[GIVEN RECORDS]

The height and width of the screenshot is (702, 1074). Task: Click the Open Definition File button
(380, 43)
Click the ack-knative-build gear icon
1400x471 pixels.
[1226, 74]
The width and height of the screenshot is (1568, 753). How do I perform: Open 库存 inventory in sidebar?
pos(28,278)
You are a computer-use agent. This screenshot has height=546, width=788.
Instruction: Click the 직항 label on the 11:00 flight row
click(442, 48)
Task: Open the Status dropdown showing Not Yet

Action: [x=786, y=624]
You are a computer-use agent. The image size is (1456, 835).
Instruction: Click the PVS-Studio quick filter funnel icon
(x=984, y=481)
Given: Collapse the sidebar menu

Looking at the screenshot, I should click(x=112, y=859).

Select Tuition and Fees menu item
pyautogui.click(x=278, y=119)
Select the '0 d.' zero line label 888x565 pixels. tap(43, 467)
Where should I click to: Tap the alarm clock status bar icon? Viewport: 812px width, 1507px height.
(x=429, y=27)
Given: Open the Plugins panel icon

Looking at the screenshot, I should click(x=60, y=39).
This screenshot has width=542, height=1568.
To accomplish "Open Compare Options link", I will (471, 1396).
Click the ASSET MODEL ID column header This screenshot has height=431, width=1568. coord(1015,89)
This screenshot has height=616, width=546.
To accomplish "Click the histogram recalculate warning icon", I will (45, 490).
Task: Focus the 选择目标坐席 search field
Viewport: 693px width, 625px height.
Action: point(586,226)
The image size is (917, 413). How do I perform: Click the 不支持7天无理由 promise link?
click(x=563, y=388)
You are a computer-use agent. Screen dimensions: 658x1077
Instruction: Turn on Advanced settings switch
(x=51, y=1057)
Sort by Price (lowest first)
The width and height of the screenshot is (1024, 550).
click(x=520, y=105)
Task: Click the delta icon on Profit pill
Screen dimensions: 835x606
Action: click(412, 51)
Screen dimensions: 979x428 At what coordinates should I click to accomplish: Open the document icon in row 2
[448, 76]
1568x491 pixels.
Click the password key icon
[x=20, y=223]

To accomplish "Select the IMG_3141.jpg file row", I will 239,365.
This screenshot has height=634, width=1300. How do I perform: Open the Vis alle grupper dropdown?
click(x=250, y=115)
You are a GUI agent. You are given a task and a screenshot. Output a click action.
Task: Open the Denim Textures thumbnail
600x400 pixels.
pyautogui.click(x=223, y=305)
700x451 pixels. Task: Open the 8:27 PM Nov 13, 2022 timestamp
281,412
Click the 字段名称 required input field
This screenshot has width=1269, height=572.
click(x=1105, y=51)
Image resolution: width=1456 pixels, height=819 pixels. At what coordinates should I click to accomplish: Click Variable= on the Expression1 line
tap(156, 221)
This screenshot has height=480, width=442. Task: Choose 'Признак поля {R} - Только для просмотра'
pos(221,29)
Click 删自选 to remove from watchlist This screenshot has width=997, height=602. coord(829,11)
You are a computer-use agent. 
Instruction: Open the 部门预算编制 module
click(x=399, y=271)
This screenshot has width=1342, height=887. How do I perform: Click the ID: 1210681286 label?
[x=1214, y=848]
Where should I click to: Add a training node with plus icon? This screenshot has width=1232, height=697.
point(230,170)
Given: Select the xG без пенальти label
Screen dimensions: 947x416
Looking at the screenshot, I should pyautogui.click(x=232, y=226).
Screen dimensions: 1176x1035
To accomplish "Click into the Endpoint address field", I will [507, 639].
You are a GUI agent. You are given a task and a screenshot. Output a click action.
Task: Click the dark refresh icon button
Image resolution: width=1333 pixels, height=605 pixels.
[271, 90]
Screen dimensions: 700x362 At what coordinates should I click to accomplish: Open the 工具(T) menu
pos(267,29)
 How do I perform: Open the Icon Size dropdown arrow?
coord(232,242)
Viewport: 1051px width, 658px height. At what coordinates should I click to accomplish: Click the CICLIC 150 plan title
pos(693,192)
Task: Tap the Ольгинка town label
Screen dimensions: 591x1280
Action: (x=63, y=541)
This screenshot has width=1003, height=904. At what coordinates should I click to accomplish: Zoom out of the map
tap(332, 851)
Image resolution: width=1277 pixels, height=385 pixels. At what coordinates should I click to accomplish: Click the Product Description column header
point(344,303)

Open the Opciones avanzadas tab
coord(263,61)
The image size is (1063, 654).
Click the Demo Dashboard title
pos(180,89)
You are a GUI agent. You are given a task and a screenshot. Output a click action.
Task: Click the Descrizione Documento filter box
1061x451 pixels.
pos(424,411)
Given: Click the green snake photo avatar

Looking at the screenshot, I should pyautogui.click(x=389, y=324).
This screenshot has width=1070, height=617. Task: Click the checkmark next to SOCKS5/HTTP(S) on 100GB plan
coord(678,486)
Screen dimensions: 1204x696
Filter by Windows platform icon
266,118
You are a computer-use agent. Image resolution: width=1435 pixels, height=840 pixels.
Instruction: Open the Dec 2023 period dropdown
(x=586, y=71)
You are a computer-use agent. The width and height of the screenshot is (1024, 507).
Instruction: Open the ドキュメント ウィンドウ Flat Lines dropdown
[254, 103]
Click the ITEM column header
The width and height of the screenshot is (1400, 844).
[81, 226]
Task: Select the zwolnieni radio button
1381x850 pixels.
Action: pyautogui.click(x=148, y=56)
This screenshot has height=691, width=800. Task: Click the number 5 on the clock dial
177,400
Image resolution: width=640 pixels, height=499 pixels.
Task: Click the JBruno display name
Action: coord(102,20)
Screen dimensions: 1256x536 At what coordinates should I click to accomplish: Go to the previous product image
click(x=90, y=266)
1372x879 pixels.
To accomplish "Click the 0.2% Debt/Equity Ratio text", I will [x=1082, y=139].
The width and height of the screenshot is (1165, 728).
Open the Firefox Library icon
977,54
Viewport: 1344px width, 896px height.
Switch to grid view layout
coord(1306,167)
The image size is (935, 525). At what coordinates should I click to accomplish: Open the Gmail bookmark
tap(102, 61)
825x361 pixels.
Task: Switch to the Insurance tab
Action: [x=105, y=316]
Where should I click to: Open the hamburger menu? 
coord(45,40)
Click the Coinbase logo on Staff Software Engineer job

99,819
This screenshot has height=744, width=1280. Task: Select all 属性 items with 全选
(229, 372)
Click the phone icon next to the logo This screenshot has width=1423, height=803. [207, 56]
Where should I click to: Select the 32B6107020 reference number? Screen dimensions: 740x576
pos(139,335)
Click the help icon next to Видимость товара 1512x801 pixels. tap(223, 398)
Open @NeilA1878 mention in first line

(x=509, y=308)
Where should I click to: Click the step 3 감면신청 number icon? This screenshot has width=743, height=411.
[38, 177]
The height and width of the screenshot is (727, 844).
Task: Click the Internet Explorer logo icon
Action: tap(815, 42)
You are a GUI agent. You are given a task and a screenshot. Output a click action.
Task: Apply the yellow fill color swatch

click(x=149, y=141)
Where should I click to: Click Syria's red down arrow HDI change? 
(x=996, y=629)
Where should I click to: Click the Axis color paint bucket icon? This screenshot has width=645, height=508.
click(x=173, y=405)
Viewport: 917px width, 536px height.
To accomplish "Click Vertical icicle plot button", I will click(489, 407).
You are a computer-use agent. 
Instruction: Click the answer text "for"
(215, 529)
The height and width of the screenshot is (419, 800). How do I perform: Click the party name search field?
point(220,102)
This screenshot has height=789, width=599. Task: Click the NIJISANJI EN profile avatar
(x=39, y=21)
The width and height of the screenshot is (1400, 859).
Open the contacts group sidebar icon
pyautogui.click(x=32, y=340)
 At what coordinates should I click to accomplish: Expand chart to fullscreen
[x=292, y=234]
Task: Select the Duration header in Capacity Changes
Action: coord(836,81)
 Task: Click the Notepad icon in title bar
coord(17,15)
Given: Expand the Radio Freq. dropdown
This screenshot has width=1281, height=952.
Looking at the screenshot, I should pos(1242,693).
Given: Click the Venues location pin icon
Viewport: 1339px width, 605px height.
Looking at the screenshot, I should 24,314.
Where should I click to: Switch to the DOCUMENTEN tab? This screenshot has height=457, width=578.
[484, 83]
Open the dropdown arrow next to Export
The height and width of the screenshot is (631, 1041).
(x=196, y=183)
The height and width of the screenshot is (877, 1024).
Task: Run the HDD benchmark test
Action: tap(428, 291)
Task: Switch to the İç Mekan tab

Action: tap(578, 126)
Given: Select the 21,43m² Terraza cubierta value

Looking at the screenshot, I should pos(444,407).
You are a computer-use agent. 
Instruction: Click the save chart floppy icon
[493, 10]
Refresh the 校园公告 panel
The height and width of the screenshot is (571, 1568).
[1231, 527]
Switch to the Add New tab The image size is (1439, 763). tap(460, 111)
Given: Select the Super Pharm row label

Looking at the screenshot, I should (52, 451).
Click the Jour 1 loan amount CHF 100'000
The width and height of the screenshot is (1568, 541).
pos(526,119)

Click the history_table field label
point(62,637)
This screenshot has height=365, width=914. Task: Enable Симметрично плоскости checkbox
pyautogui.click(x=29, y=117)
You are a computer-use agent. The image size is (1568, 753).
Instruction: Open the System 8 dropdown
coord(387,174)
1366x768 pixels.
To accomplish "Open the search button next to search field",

[/GIVEN RECORDS]

-- HOW TO COMPLETE THIS TASK --
Your answer must be the lines from the one containing "1366x768 pixels." to the last line of the entries, repeated exactly and with nothing else.

-- FINISHED EXERCISE --
1366x768 pixels.
To accomplish "Open the search button next to search field",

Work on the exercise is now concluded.